Karachi: Opposition leader in the Sindh Assembly, Khawaja Izharul Hasan, on Tuesday vowed to further question hefty payments to private lawyers by the province, despite there being a large team of public prosecutors working for the Sindh government.

On Monday provincial law minister Ziaul Hasan Lanjar, replying to a question, told the provincial assembly the government hired nine private lawyers in different cases and they were paid a sum of 231.2 million rupees (Dh8.1 million).

Of the total amount paid to the private lawyers, the largest sum of 216.7 million rupees was for Farooq H. Naek, the former chairman of Pakistan’s Senate, former law minister and a veteran lawyer as well as very close confidant of former president Asif Ali Zardari.

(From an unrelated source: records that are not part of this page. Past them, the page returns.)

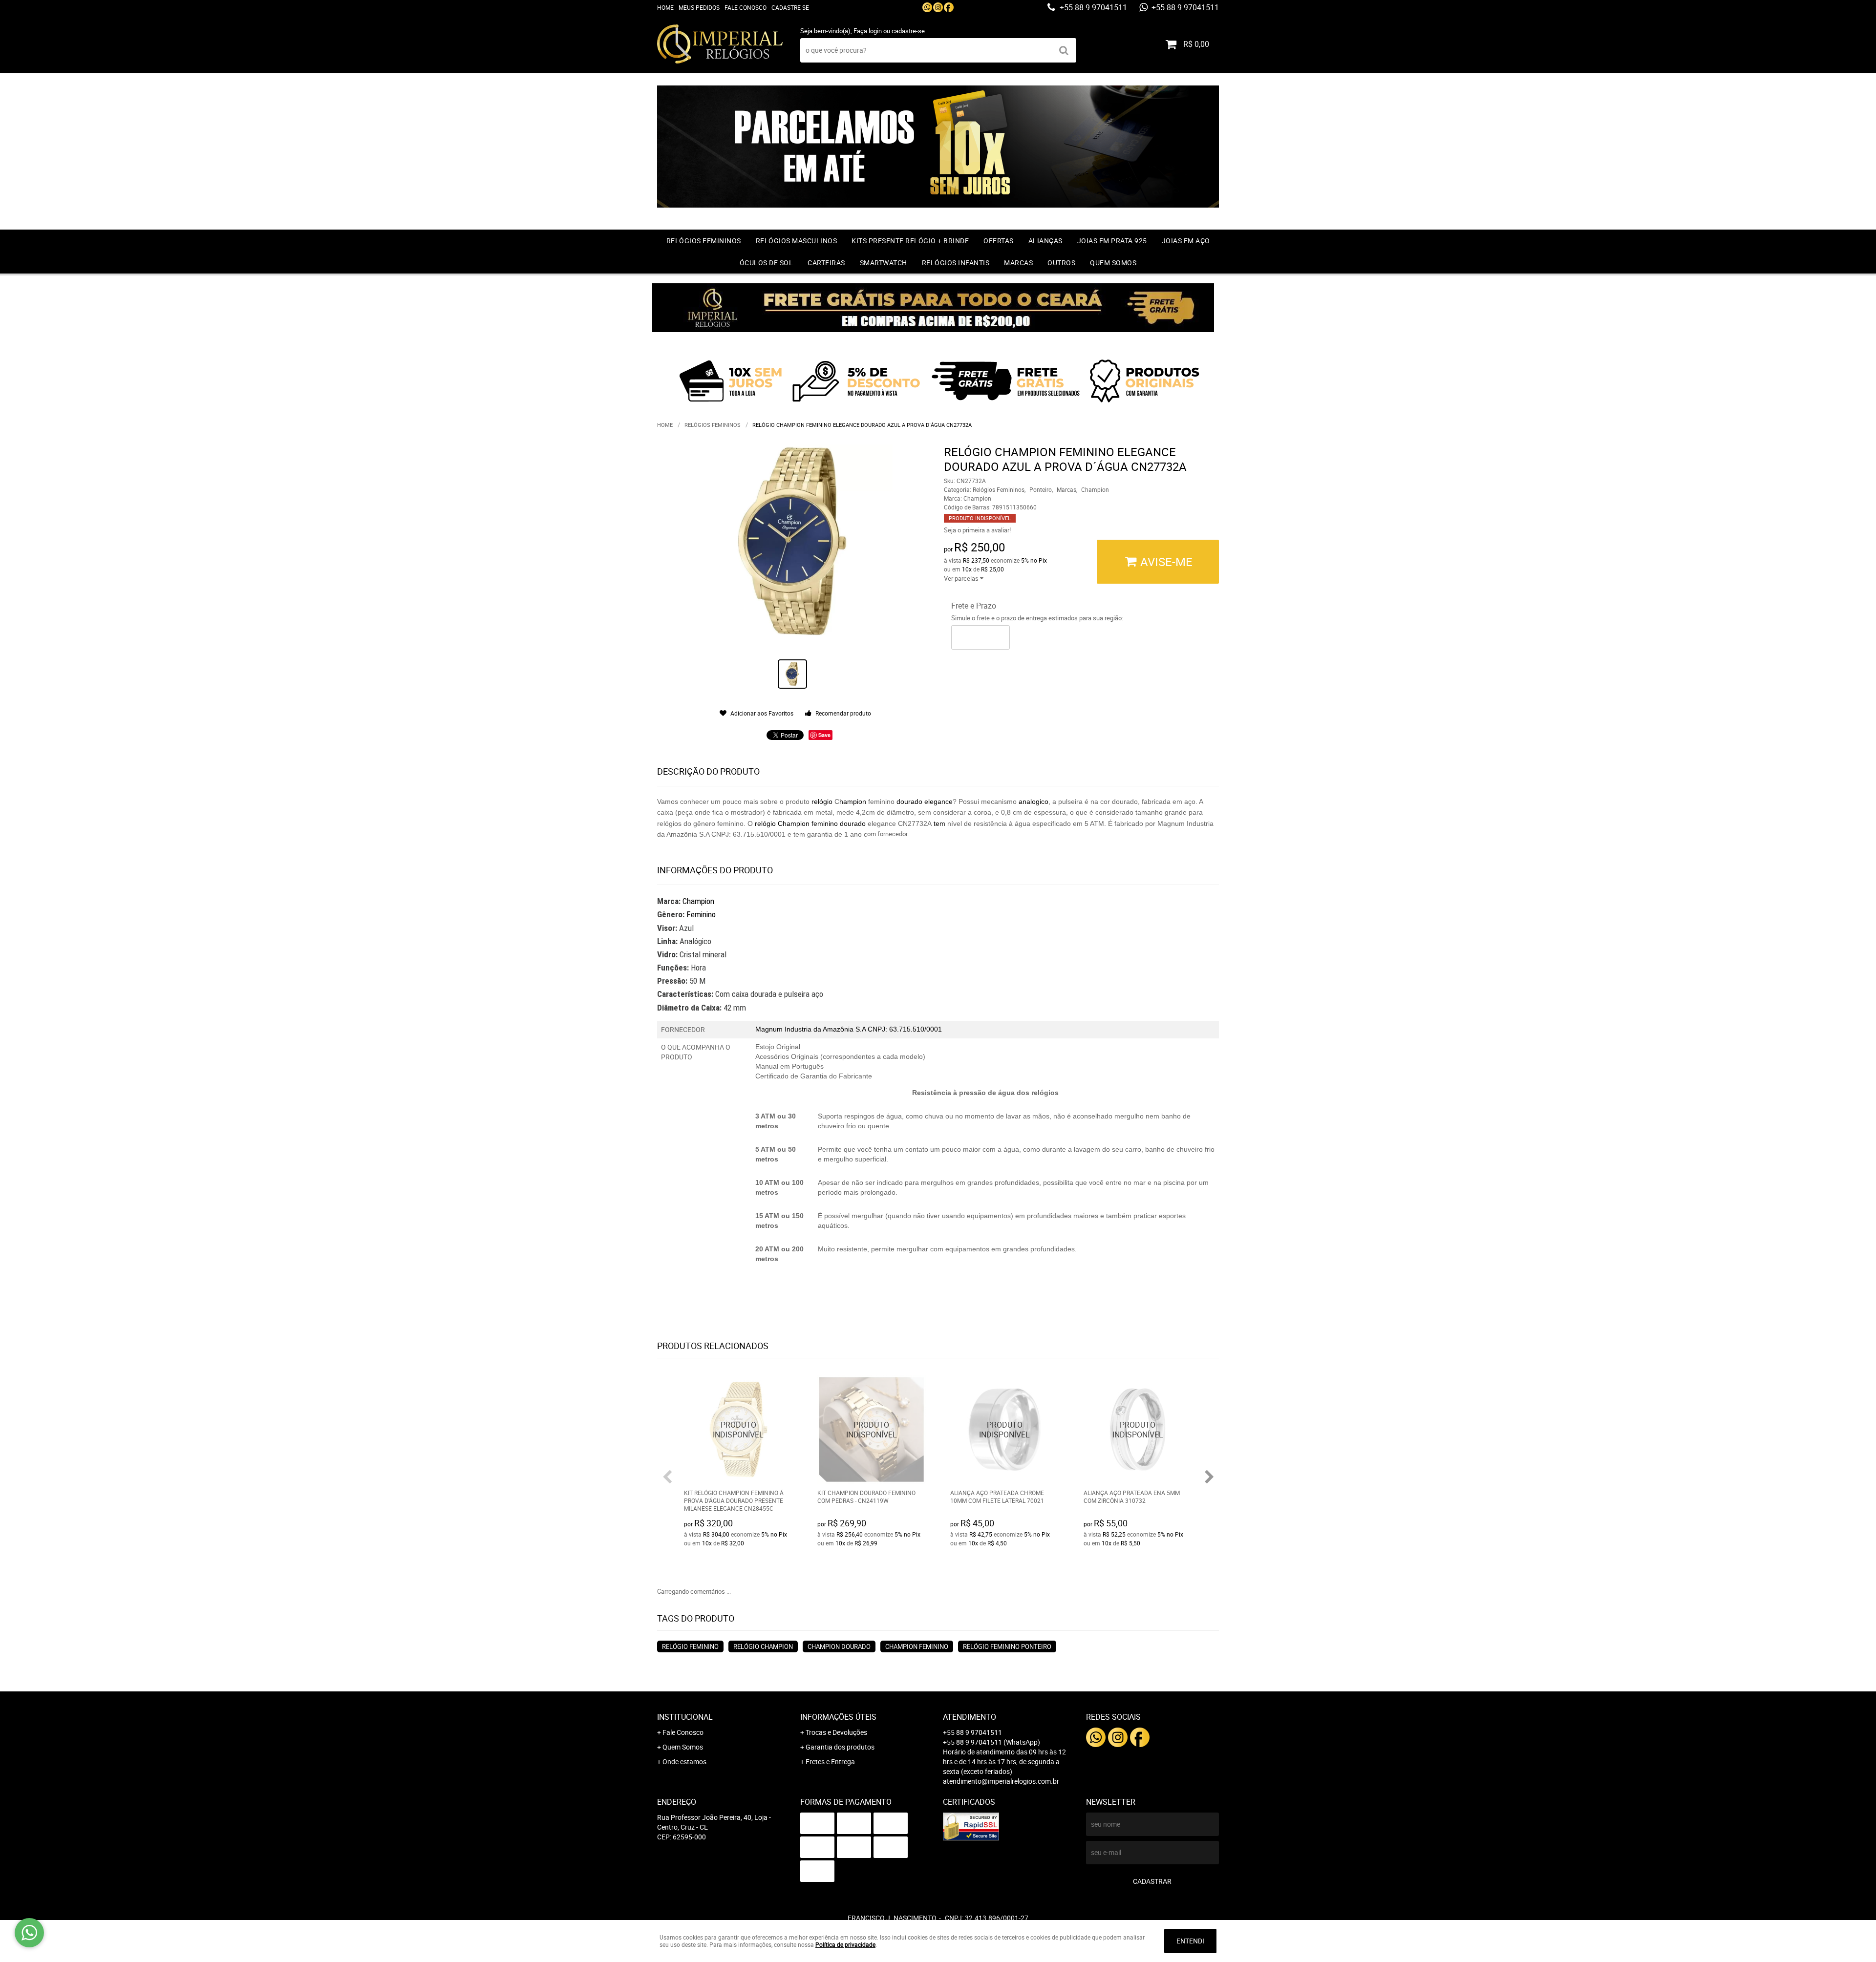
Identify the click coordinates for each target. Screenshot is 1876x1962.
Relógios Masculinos (796, 240)
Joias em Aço (1186, 240)
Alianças (1045, 240)
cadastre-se (908, 30)
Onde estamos (684, 1761)
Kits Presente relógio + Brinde (910, 240)
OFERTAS (998, 240)
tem (939, 823)
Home (665, 7)
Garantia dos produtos (840, 1746)
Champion (698, 901)
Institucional (685, 1716)
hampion (852, 801)
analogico (1033, 801)
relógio (821, 801)
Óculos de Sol (766, 262)
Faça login (867, 30)
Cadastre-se (790, 7)
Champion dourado (839, 1646)
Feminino (701, 914)
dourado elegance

“This is taxpayer money and we will raise the question in the assembly seeking the reasons on what ground such payments were made to the private lawyers,” Hasan told Gulf News.

The law minister had submitted the official reply to the assembly in response to a question that was posed by a legislator of Muttahida Qaumi Movement (MQM) to which Hasan belongs.

The minister told the assembly that private lawyers and firms were engaged to represent the provincial government in the courts in 34 different cases during the period of 2013 to 2016.

In his written statement to the house, the law minister said Advocate Naek was paid 51 million rupees for appearing in two cases relating to health departments: 27 million rupees for land utilisation department and 21 million rupees for finance department cases.

Moreover, advocate Naek was also paid 18.7 million rupees, 19.5 million rupees and 14.5 million rupees in the cases of revenue department; forest and wildlife department and excise and taxation department respectively.

“We dont know the nature of the cases but it seemed that private cases might have been rated as the public sector cases and the nation needs to know it,” Hasan further said.

The lawyers who did not want to be named commented that the money paid to the private lawyer tantamount to be the political bribe and glaring favouritism by the government.

The law and justice sector in the province as well as the country has been a matter of grave concern for the general public that keep yearning for pursuing their cases for the want of money and their cases keep pending in the courts for years, and even for decades.

Pakistan’s National Assembly was of late apprised that over 1.7 million cases had been pending in the Supreme Court of Pakistan as well as the lower courts.